The reason is simple: drug tests usually look for 11-hydroxy-THC, a metabolite of THC created by the body after consumption of THC. It goes without saying, but your personal metabolism affects how long a substance, including THC, will stay in your body. The researchers concluded that the specific use of hemp-derived products does not always mean that you are safe when it comes to drug testing (Lachenmeier D, Habel St, Fischer B, Herbi F, et al.). Be very careful and do your research when buying a quality CBD oil product to ensure its purity, especially if you need to undergo a drug test. Both CBD and delta-9 tetrahydrocannabinol (THC) are cannabinoids or active components of the cannabis sativa plant. THC-O acetate, or THC-O for short, is rapidly overshadowing other hemp-derived THC products thanks to its exaggerated potency and federal legal status. Although cannabidiol (CBD) is derived from cannabis, the same type of plant that marijuana comes from CBD should not appear on a drug test.

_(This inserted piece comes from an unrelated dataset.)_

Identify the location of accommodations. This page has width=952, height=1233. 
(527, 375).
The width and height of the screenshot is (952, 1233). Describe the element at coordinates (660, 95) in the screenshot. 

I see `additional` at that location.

Hemp-derived CBD should not contain more than 0.3% THC according to the Federal Drug Administration (FDA), but product tests reveal that it can sometimes exceed this legal limit at the federal level. CBD consumption can lead to a positive drug test result if the CBD product consumed contains higher levels of THC than indicated on the label; this discrepancy is not as uncommon as you might think. Inadvertent exposure to marijuana (through secondhand smoke) is unlikely to be sufficient for a person to test positive for drugs. That said, broad-spectrum CBD and CBD isolates are less likely than full-spectrum CBD to be contaminated with detectable levels of THC due to extraction methods specifically used to remove THC from formulations, as well as other terpenes and cannabinoids in the case of isolated CBD. However, while the psychoactive and intoxicating properties of THC cause a “high”, CBD does not produce the same intoxicating effects. The most common reason for failing a CBD test is that a person is using a CBD oil product that contains THC.

This is the result of direct contact with objects related to marijuana or another person who has THC in their hands. This means that people who regularly consume CBD could build up levels of THC high enough in their body to test positive. For those who use THC-O consistently, especially those who consume it daily, it can take at least 30 days from its last use to clean their system. Poison control centers encourage patients who are thinking about taking CBD products to talk to their healthcare providers first.